IssuesProjects
fine print
ContributorsAbout

unfixed

Article by:

Rudi Williams, unfixed: σκιά σκιά σκιά ombra ombra ombra shadow shadow shadow, installation view, Sutton Gallery, 15th to 29th July 2021. Courtesy the artist.

Play Audio

unfixed:σκιά σκιά σκιά ombra ombra ombra shadow shadow shadow comprised fourteen photographs staggered, a handful at a time, across an intended twenty-eight day period at Sutton Gallery in Naarm (Melbourne). On our first visit we encountered four photographs held out from the walls by thick steel pins. On the wall ahead of the entrance: a clock partially bathed in sun, a distant relative it doesn’t recognise. On the right, in black and white, people photographing ornate door handles while a man with a backpack looks down the street. The accordioned body of an old camera peeps out on a tripod from behind him above a sandal bearing the toes of a mystery figure. On the left hand wall are two more photos. One, of antique stopwatches under a milky window. The other, a body atomised into carved stone parts arranged on a museum wall, also black and white. We look at them for a while then walk into the office behind a gallery wall. We take turns perusing a book containing prints of all the images yet to come. The cover is touch sensitive, gathers our fingerprints.

2017, The Archeological Museum of Athens, Athens, Greece, 2021, Silver gelatin print on dibond, 93.5 x 66.5cm. Courtesy the artist.

By the two photographs of clocks we saw that first day alone, it would be tempting to regard unfixed as being principally about time. Add to this the many images taken inside museums and galleries—spaces whose core function can be understood as displaying time surmised in objects and the conservation of those objects against deterioration—that appear throughout the course of the show. Add to this the rotation of work over the forty-two day exhibition period, a period stymied then extended after COVID-19 restrictions forced the gallery to close, meaning, for much of the show, the works sat locked inside with the lights off. What amounts is an experience emphasising the chasm between organised time and the messy industry of the body. If we must say unfixed is about time, it is about time only inasmuch as a photograph of stone body parts is about a body—a configuration both subject to and in excess of an interfering logic.

These times, our times, were already marked by acceleration into a vexed future. Now a pandemic has, without ceremony, torn time off its hinges. Capital wants to stitch it all back up, make us forget it happened, evoke a return to some prior undeniable continuity. But the last two years exist not as an exception but as an unassimilable event: there can be no return. unfixed calls us not along nor against a track or timeline, but into a broad field.

Rudi Williams, unfixed, installation view, Sutton Gallery, 9 September 2021. Courtesy the artist.

Appearing in a later rotation of works were two wide scenes from Athens and Istanbul, both featuring sculptures of Janus’ face. In another, a scene at the Metropolitan Museum of Art in New York, no Janus, but a woman reading a wall text entitled The Hellenistic and Roman World. Her shadow is entangled with a stranger's. We ingest and interpret quickly what the gallery and museum display, yet are haunted by the original locus of the objects: uncertainty, poetry, enigma, embodied in Janus herself, god of beginnings, gates, transitions, time, duality, doorways, passages, frames, and endings. It is enticing here to merge Rudi with Janus, the rotating installations spill time in many scales; cosmic, geologic, archaeologic, historic, epochal and everyday.

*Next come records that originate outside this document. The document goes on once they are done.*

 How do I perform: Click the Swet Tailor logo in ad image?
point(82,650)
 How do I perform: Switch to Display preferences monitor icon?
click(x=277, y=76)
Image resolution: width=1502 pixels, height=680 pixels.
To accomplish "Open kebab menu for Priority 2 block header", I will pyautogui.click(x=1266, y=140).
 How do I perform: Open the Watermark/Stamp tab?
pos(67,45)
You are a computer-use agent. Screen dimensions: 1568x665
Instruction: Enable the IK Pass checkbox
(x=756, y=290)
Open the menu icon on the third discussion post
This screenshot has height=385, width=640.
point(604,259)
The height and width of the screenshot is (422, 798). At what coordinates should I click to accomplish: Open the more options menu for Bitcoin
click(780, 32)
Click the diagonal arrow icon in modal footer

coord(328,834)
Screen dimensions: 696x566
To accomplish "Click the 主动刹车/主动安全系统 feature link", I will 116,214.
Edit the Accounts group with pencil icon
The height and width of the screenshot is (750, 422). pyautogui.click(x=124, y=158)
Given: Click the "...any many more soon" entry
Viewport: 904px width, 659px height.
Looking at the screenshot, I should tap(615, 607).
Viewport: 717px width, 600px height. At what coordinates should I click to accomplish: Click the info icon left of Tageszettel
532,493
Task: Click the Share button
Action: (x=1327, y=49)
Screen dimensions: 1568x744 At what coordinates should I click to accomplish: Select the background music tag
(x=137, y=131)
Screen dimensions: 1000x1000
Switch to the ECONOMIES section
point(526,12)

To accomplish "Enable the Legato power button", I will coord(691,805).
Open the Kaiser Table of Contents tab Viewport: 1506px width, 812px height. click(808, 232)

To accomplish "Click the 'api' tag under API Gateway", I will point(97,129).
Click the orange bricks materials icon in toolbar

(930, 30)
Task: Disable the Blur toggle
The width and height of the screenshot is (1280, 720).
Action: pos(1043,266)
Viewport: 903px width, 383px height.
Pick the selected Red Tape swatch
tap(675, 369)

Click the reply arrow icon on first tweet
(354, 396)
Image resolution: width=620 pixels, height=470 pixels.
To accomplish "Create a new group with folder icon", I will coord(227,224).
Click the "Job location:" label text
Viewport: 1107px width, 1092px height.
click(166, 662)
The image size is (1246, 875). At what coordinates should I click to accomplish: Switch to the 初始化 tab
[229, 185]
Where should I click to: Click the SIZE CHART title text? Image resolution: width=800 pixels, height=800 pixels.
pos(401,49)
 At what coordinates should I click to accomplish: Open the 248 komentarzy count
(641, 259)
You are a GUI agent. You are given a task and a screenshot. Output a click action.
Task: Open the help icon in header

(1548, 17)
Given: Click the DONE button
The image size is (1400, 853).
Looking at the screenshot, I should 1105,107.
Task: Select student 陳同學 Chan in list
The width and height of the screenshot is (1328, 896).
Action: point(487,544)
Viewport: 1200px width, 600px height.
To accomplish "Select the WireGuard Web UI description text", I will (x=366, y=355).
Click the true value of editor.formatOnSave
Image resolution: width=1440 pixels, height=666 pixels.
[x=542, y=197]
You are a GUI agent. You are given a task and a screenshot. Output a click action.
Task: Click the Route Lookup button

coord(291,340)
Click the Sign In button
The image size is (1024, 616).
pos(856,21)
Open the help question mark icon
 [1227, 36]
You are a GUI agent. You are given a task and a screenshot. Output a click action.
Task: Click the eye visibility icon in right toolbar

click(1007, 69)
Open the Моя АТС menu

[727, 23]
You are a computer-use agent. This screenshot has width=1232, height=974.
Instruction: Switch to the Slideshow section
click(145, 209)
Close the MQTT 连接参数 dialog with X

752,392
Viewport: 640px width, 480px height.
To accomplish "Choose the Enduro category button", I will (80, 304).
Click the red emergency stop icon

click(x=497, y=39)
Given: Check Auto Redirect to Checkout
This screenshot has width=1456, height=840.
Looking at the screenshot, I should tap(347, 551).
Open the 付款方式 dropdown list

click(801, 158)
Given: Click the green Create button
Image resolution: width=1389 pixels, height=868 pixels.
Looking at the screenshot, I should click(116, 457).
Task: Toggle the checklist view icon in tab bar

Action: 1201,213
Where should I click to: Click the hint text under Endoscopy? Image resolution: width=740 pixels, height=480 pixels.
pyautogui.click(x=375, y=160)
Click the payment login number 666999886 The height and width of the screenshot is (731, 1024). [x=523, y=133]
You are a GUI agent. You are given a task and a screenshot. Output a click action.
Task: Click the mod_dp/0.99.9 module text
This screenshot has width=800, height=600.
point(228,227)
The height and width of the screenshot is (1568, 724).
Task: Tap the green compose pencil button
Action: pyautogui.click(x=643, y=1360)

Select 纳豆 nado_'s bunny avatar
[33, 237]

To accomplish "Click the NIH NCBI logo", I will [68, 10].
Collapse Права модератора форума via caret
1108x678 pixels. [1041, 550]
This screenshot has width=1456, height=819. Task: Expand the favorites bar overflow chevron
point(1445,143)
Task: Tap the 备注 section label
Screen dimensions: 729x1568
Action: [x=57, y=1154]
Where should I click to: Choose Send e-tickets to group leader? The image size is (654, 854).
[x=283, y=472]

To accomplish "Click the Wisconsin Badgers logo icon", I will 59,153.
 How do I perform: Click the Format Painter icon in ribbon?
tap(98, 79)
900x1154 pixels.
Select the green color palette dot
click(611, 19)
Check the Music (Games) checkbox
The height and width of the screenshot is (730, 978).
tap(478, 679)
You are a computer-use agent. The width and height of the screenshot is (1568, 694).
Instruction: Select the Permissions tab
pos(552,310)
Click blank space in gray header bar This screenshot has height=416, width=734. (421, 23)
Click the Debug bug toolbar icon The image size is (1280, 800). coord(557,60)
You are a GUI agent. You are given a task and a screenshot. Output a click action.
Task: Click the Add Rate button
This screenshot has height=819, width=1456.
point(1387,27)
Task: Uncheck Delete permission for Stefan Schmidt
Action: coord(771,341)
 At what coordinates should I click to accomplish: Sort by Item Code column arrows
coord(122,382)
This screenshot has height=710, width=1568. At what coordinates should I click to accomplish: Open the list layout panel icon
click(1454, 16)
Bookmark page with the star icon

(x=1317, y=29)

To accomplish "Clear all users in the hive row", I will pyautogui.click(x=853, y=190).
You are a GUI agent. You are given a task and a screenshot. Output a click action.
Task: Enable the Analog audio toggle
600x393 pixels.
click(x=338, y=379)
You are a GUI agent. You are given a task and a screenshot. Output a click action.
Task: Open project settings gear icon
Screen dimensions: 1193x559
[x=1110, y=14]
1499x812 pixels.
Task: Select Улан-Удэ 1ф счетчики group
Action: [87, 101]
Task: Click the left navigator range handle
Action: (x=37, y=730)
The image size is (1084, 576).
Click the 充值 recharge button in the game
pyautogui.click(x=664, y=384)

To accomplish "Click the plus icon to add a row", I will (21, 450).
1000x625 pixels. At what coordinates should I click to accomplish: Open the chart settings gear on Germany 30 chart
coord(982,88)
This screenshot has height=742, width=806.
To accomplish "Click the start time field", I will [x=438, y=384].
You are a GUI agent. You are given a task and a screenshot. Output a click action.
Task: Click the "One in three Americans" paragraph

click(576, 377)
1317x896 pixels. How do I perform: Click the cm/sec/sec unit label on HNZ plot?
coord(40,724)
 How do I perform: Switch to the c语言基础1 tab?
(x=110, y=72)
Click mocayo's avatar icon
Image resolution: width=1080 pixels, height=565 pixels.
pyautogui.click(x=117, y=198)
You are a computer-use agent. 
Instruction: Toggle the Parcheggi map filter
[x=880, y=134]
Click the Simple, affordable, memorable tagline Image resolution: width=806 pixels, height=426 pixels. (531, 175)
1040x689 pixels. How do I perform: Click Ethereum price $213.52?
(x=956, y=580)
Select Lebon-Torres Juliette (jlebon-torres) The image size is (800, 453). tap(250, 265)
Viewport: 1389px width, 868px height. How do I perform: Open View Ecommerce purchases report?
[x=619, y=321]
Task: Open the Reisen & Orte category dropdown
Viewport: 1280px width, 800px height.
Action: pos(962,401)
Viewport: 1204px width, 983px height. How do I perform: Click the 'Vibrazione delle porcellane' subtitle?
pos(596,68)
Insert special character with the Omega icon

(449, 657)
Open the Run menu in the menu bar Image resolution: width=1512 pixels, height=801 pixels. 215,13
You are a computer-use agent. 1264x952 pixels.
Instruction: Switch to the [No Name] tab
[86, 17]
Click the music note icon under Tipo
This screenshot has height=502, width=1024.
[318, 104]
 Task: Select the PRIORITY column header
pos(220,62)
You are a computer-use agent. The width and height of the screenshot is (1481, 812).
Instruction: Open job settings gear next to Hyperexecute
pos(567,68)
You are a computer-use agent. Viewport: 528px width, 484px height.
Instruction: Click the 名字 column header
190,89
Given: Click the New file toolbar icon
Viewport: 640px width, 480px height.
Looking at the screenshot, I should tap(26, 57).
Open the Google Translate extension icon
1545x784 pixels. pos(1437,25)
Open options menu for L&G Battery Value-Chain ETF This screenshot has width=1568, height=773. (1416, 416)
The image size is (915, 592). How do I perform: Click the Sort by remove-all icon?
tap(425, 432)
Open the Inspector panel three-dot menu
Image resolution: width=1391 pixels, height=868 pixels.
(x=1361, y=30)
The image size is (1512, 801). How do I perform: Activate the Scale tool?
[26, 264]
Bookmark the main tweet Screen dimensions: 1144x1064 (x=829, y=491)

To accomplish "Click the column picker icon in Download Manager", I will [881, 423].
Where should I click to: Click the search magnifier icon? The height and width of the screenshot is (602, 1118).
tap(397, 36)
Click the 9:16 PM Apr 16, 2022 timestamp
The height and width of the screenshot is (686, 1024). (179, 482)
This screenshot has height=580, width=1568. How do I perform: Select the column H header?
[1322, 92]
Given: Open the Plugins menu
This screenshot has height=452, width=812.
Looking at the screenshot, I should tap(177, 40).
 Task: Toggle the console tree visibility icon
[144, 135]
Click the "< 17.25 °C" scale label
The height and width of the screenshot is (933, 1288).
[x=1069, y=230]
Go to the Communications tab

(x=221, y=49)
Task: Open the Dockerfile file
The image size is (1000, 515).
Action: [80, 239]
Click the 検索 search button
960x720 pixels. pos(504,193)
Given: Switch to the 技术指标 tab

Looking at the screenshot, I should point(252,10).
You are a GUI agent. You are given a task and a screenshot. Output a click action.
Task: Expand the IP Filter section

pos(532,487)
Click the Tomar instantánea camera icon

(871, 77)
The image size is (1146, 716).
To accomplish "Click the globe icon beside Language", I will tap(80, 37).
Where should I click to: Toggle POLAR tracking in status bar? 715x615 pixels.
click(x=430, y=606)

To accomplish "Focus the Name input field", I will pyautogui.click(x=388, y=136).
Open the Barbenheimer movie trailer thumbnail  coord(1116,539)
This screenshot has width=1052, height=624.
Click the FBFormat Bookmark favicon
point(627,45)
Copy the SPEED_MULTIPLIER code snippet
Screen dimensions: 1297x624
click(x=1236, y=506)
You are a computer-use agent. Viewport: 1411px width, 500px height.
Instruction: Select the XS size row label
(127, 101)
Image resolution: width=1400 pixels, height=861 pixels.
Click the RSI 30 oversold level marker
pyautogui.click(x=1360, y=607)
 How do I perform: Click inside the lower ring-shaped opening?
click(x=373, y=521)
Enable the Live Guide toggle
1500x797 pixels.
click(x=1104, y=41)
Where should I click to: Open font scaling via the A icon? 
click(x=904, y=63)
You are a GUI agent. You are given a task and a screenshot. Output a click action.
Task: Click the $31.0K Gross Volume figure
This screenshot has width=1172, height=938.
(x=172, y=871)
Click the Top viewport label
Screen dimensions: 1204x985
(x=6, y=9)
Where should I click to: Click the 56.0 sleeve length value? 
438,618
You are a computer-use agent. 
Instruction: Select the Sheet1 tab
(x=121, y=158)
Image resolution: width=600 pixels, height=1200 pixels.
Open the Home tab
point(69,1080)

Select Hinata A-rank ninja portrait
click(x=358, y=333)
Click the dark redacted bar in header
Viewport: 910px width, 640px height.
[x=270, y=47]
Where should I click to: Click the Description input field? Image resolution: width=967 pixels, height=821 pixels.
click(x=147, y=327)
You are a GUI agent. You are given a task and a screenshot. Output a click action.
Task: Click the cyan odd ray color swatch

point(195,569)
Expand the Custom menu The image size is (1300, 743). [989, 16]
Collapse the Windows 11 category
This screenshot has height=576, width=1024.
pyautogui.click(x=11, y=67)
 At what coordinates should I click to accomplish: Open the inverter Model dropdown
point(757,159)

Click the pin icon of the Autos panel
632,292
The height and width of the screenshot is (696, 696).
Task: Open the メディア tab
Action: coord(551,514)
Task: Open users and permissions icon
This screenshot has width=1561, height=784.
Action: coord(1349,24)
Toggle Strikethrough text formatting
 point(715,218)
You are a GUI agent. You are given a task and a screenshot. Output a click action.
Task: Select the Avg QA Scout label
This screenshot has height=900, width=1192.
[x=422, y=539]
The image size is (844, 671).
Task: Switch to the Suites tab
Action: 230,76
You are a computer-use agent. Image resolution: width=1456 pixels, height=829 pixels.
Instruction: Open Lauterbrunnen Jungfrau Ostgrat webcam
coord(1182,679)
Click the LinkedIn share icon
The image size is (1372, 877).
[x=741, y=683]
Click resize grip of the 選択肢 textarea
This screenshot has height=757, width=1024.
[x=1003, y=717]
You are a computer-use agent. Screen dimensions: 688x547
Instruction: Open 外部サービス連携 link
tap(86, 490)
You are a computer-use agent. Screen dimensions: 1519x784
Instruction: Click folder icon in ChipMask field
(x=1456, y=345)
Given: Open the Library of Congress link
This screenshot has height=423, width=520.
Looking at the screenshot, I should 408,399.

One photo we return to, one of the most arresting of the bunch: a small trail of blood across white sheets. It strikes a markedly different tone than the other works. It’s more intimate, closely cropped. It feels surprising. In amongst the rigid galleys of museums, the pooled shadows of observers and buildings, and the city reflected in shop windows, is a softly dabbed reminder that bodies sleep and bleed, get sore backs in galleries, grow hungry, sweat and ache. Some bald, some ovulate. It's a reminder that the vastly different registers of time rendered and summoned by the photographs all ultimately flow through life functions. Like Janus, unfixed looks both ways—at the body, at the clock, then back at the body.  


2018, Ellipsis, Caulfield, Victoria, Australia, 2021, Silver gelatin print on dibond. Courtesy the artist.